### Entries shown
+===+

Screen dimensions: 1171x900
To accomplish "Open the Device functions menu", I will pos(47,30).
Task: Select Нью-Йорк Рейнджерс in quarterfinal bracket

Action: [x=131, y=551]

+===+

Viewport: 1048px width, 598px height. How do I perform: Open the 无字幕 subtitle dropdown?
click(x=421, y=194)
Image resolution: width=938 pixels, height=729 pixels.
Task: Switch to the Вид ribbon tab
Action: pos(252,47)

+===+

### Work to do
Copy the records exactly, starting with the line that contains "Task: Select Нью-Йорк" and ending with the line that contains "Action: [x=131, y=551]", both lines included.

### Complete answer
Task: Select Нью-Йорк Рейнджерс in quarterfinal bracket

Action: [x=131, y=551]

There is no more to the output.